Thomas Jefferson's IQ Will Surprise You
Thomas Jefferson was known as the primary draftsman of the Declaration of Independence, the country's first secretary of state, the second vice president, and the third president of the United States. And, if that wasn't enough, in his spare time after serving two terms as president, he designed his estate, Monticello, and founded the University of Virginia, per U.S. News & World Report. That's quite a resume for one person, but Jefferson was no ordinary person of ordinary intelligence. A number of biographers and psychologists consider him to be of a genius-level IQ.

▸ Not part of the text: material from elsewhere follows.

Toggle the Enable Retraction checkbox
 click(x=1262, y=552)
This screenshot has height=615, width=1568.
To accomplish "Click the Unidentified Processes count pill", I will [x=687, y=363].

Jefferson was born to a prominent family on April 13, 1743 at the Shadwell plantation, just outside of Charlottesville, Virginia, per the Monticello website. As a child, he enjoyed spending time in the woods, practicing the violin, and reading — all of which would become staples in his life as an adult. His formal education began at the age of nine by studying Latin and Greek at a local private school. By the time he turned 14, he expanded his studies to literature and mathematics. A few years later, after learning all he could from local schools, Jefferson left home to attend the College of William & Mary in Williamsburg, Virginia's capital. After two years there, he studied law with Virginia's prominent jurist, George Wythe, according to William & Mary, and recorded his first legal case in 1767 at just 24 years of age.

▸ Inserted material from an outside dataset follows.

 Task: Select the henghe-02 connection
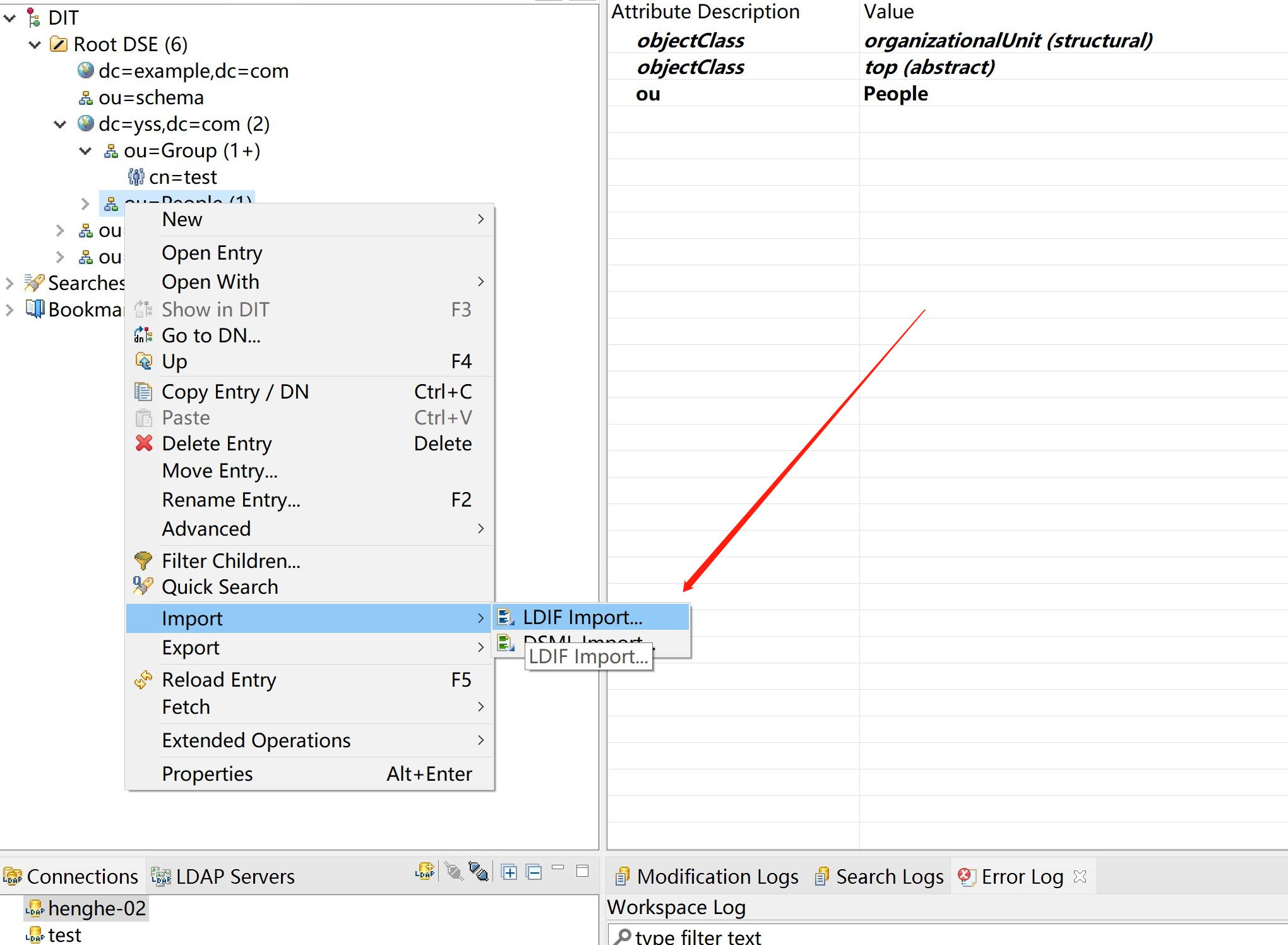click(x=97, y=908)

Thomas Jefferson may have been a genius
All of that training and hard work led to Thomas Jefferson landing a high IQ score of 160 (most people score around 100). Of course, the modern day IQ test wasn't created until 1905, when French psychologist Alfred Binet was commissioned by the French government to identify students who would likely struggle the most in school, per Politico. So, how did Jefferson score so well on a test that didn't yet exist? According to Newsweek, his brilliance was first determined in a 1926 study by an early intelligence researcher by the name of Catharine Cox, who pronounced eight presidents as geniuses after poring over biographies and establishing a method of IQ based on childhood and adolescent achievements.

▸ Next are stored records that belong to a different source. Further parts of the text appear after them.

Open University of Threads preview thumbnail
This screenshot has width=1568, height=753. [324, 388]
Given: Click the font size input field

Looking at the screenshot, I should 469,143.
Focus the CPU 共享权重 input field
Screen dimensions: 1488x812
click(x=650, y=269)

More recently, Dean Keith Simonton, a psychologist at the University of California at Davis, applied a statistical model to a massive trove of presidential biographies, surveys, polls, and other historical sources of the first 42 presidents, according to The Washington Post. Simonton took Cox's IQ estimates for the early presidents, and checked them against biographical information of modern presidents, all the while building an intelligence matrix for all presidents up to George W. Bush. His findings were published in 2006 in Political Psychology, which assigned Jefferson that 160 IQ score. But, among presidents, Jefferson still only came in second. He lost out to the sixth president, John Quincy Adams, who had an IQ between 165 and 175 — a true genius.